In TH05, this all still is at the end of code segment #1, but in TH04, the same code lies all over the same segment. And since I really wanted to move that code into its final form now, I finally did the research into decompiling from anywhere else in a segment.

Turns out we actually can! It's kinda annoying, though: After splitting the segment after the function we want to decompile, we then need to group the two new segments back together into one "virtual segment" matching the original one. But since all ASM in ReC98 heavily relies on being assembled in MASM mode, we then start to suffer from MASM's group addressing quirk. Which then forces us to manually prefix every single function call

with the group name. It's stupidly boring busywork, because of all the function calls you mustn't prefix. Special tooling might make this easier, but I don't have it, and I'm not getting crowdfunded for it.

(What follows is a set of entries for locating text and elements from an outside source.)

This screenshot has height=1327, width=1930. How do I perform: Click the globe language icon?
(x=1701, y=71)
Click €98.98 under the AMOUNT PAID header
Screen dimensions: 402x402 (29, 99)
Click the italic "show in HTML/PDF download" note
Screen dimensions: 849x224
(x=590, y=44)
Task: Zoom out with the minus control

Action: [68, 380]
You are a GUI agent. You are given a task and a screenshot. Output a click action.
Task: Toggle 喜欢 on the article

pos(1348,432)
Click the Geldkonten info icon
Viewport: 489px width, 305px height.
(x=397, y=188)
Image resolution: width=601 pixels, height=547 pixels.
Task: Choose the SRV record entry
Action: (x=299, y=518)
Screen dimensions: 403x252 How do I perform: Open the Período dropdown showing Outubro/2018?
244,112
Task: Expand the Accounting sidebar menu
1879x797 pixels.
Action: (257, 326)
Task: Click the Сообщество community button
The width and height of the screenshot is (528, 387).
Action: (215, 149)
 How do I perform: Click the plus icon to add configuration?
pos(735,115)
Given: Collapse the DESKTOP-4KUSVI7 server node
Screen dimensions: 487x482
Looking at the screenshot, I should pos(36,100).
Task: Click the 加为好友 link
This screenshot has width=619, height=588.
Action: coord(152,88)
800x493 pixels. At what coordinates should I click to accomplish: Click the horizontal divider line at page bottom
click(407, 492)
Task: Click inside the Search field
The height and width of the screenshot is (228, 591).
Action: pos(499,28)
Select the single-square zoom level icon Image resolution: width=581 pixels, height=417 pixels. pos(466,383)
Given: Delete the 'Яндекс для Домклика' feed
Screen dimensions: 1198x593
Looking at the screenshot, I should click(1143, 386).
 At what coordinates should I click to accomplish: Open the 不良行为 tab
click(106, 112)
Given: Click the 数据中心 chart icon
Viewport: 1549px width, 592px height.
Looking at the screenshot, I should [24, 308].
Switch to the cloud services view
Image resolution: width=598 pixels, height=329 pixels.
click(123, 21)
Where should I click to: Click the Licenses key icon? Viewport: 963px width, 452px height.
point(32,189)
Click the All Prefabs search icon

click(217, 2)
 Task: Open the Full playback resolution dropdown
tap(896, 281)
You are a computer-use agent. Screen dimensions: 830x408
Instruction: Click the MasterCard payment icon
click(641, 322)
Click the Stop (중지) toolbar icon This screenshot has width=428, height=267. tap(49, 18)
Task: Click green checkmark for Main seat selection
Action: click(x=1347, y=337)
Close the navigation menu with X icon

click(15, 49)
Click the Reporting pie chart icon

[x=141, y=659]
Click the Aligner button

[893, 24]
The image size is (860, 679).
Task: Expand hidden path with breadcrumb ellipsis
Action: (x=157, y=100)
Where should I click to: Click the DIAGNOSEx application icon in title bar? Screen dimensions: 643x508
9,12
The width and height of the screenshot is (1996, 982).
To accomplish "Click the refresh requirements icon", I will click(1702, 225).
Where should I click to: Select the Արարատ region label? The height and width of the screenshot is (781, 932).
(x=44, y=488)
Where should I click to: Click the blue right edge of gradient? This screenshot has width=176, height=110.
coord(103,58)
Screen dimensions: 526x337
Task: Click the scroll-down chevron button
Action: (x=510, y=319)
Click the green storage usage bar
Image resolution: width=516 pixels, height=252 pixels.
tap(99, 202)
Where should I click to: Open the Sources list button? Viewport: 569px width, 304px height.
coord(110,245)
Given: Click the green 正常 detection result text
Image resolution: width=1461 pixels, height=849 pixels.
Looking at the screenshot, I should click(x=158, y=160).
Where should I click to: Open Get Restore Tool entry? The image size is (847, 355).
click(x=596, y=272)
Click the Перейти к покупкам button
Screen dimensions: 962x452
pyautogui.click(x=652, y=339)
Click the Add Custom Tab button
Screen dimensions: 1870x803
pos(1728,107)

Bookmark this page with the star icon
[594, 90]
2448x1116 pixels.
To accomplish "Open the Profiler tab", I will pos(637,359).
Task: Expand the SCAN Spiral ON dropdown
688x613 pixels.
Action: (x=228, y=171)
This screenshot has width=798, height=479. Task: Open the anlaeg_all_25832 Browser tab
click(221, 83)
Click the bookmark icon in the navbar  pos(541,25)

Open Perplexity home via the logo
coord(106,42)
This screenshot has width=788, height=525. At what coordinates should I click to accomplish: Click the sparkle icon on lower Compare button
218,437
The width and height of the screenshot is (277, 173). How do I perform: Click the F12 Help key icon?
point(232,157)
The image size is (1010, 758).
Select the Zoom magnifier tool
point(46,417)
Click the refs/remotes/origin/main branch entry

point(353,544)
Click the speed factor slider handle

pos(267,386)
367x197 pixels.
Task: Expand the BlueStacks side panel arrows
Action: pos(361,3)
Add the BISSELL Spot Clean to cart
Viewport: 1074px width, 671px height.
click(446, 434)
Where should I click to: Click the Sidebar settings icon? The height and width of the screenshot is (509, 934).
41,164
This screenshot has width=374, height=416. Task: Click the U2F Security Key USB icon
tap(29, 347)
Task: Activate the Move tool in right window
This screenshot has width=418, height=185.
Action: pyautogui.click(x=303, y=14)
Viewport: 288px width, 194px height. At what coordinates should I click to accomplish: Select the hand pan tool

So while you now definitely can request any specific thing in any of the 5 games to be decompiled right now, it will take slightly longer, and cost slightly more.
(Except for that one big segment in TH04, of course.)

Only one function away from the TH05 shot type control functions now!

📝 Posted:
🚚 Summary of:
P0051, P0052, P0053
Commits:
6ed8e60...3ba536a
💰 Funded by:
-Tom-
🏷 Tags:

Boss explosions! And… urgh, I really also had to wade through that overly complicated HUD rendering code. Even though I had to pick -Tom-'s 7th push here as well, the worst of that is still to come. TH04 and TH05 exclusively store the current and high score internally as unpacked little-endian BCD, with some pretty dense ASM code involving the venerable x86 BCD instructions to update it.

So, what's actually the goal here. Since I was given no priorities :onricdennat:, I still haven't had to (potentially) waste time researching whether we really can decompile from anywhere else inside a segment other than backwards from the end. So, the most efficient place for decompilation right now still is the end of TH05's main_01_TEXT segment. With maybe 1 or 2 more reverse-engineering commits, we'd have everything for an efficient decompilation up to sub_123AD. And that mass of code just happens to include all the shot type control functions, and makes up 3,007 instructions in total, or 12% of the entire remaining unknown code in MAIN.EXE.

So, the most reasonable thing would be to actually put some of the upcoming decompilation pushes towards reverse-engineering that missing part. I don't think that's a bad deal since it will allow us to mod TH05 shot types in C sooner, but zorg and qp might disagree :thonk:

Next up: thcrap TL notes, followed by finally finishing GhostPhanom's old ReC98 future-proofing pushes. I really don't want to decompile without a proper build system.